I certainly _do not_ want to denigrate the idea of writing code that's designed to be read and studied - I think that's a great idea, and try to do it. But I've never been really able to 'read' a codebase, and I don't really understand what people who do this are doing.
My technique for getting to know a codebase is to look at one thing in particular, probably with the help of a debugger, tracing the call stack and how the data flows and changes. I get to know a whole project in sections, focusing on individual bits of functionality.
And if I'm honest, I rarely ever 'read' code this way either - I usually do it because I want to add a feature or improve performance, or squash a bug, and I stop when I understand enough to be fairly sure I'm doing things in a responsible manner - keeping with the architecture and not making what I leave when I'm done any more additionally complex than is required to accomplish my task.
I don't understand how people can 'read code' in any sort of a straightforward manner. The phrasing seems to suggest to me a linear 'reading' like a book or a technical manual. But you can't read code like that. If a project is of even moderate size, there are too many interweaved dependencies. Even a very well factored codebase is at best a top-down or bottom-up tree, and you (or, at least, I) often can't understand the trunk without understanding the disparate branches and leaves. I generally can't keep all that in my head without a task to focus on.
I think it's arguably even irresponsible to suggest to newcomers that they should 'read code' because it sets them up for failure when they try to do it and the complexity inevitably overwhelms them.
Do I misunderstand what people mean when they say "read code"?
Yes. (As in both: yes I agree with your way of getting to know a codebase, and yes you misunderstand what at least some people mean by "read code".) See the "Code Is Not Literature" 2014 blog post that was discussed here last week (https://news.ycombinator.com/item?id=37134520), and the 2018 blog post that I linked to as concrete detail (https://news.ycombinator.com/item?id=37138832). Quoting Seibel quoting Knuth:
> > I got a copy of the source-code listing for it. I didn’t have a manual for the machine, so I wasn’t even sure what the machine language was. […] It was just basically the way you solve some kind of an unknown puzzle—make tables and charts and get a little more information here and make a hypothesis. In general when I’m reading a technical paper, it’s the same challenge. I’m trying to get into the author’s mind, trying to figure out what the concept is. The more you learn to read other people’s stuff, the more able you are to invent your own in the future, it seems to me.
> He’s not describing reading literature; he’s describing a scientific investigation.
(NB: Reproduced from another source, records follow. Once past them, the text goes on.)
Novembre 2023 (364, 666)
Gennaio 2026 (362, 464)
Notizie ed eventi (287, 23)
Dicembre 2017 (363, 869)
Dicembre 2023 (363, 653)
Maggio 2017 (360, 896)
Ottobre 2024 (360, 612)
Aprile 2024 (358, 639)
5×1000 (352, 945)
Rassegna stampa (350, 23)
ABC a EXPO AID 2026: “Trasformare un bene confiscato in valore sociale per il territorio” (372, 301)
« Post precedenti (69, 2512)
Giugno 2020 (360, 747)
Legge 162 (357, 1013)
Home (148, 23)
So when people like Knuth talk about “reading code”, or even reading papers or books!, they're already describing a process like what you described, not reading linearly.
> Start at the beginning, read some of these comments and familiarize yourself with use of the index, and then set yourself some problem or other. […] If you take any one of TeX’s primitives like “def” or something like that, you can look it up in the index under that name and it will say “def primitive” and it will refer you to the place where it was put in the hash table and that will refer you to what command code it has and you might be able to trace through looking at the index [the] whole history of def, how it comes through TeX. If you don’t like that problem, give yourself some other little task, saying “I wonder what this does” and that will just give you a reason for perusing the index and finding your way through the report… the main thing to do is just to get a little familiar with the notation and mess up the page—get the page a little black on the edges.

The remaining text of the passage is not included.